== READING TEXT ==
Unrelated from investigations, another I find interesting: L&L Energy, which has been acquiring coal mines in China.
My interest, all found in company documents and/or Internet searches, include:
- L&L was founded in 1995 as Royal Coronado, a shell looking for business. While not technically a reverse merger, it has similar attributes.
- It has morphed into a coal mining company in China.
- According to company filings, CEO and founder Dickson Lee (who had started a broker-dealer called Century Pacific Securities) also has had run-ins with securities officials in New Mexico, California and Connecticut.
- He was fined $65,000 by FINRA and banned from the securities industry for a year.
In January L&L hired Clayton Fong as its vice president—US operations (for this China coal company). By July, Fong was the company’s key presenter at an investment conference.
Not disclosed by L&L but easily found via an Internet search: In 2009 Fong was ousted as the longtime CEO of the National Asian Pacific Center on Aging after engaging in what officials of the organization told reporters was “a pattern of behavior and conduct of great concern to us.”
There’s plenty more, including related party dealings (one of Lee’s brothers is on the board; another is general manager of L&L’s Chinese operations.)
And from the "potentially too curious for comfort" file:
- In 2009 Lee donated one million shares to the Chung Yuan Christian University Development Foundation. A few month later, an official of the foundation became L&L’s acting chief financial officer.
- In November L&L loaned $3 million to a Colorado coal mine. L&L boasted the loan “is an exciting first step that extends the company onto the global stage.”
Finally, in August Norman Mineta, the former Transportation and Commerce Secretary of the U.S., joined L&L’s board. This kind of plumb snare aren’t unusual for companies looking to create instant credibility.
Time will tell whether L&L deserves it.

== PROBLEM DETAILS ==
Reproduce the entire passage about L&L Energy word for word. The lines after this point are separate material, unconnected to the passage about L&L Energy.

== DATA ==
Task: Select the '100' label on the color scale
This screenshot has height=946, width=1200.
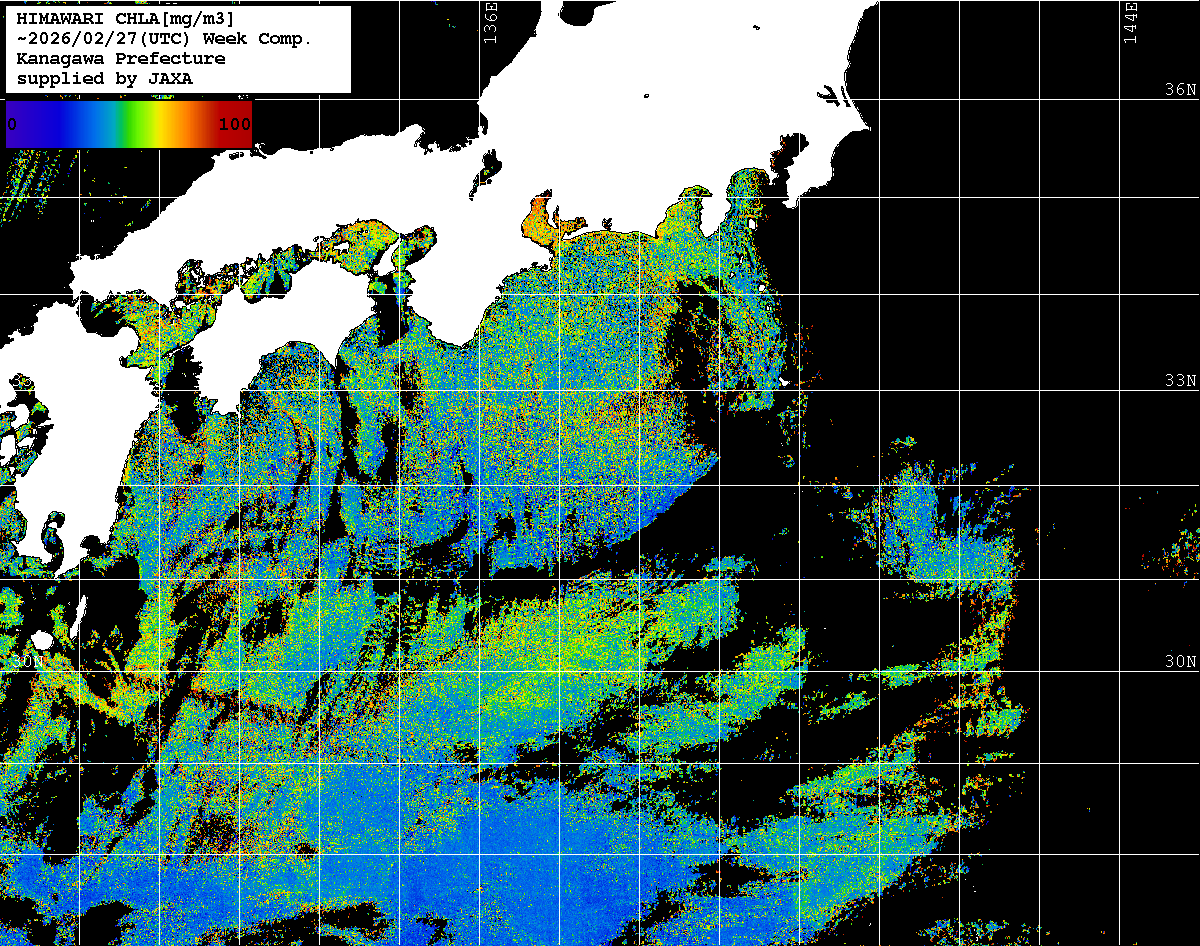Action: point(234,125)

== SOLUTION ==
Unrelated from investigations, another I find interesting: L&L Energy, which has been acquiring coal mines in China.
My interest, all found in company documents and/or Internet searches, include:
- L&L was founded in 1995 as Royal Coronado, a shell looking for business. While not technically a reverse merger, it has similar attributes.
- It has morphed into a coal mining company in China.
- According to company filings, CEO and founder Dickson Lee (who had started a broker-dealer called Century Pacific Securities) also has had run-ins with securities officials in New Mexico, California and Connecticut.
- He was fined $65,000 by FINRA and banned from the securities industry for a year.
In January L&L hired Clayton Fong as its vice president—US operations (for this China coal company). By July, Fong was the company’s key presenter at an investment conference.
Not disclosed by L&L but easily found via an Internet search: In 2009 Fong was ousted as the longtime CEO of the National Asian Pacific Center on Aging after engaging in what officials of the organization told reporters was “a pattern of behavior and conduct of great concern to us.”
There’s plenty more, including related party dealings (one of Lee’s brothers is on the board; another is general manager of L&L’s Chinese operations.)
And from the "potentially too curious for comfort" file:
- In 2009 Lee donated one million shares to the Chung Yuan Christian University Development Foundation. A few month later, an official of the foundation became L&L’s acting chief financial officer.
- In November L&L loaned $3 million to a Colorado coal mine. L&L boasted the loan “is an exciting first step that extends the company onto the global stage.”
Finally, in August Norman Mineta, the former Transportation and Commerce Secretary of the U.S., joined L&L’s board. This kind of plumb snare aren’t unusual for companies looking to create instant credibility.
Time will tell whether L&L deserves it.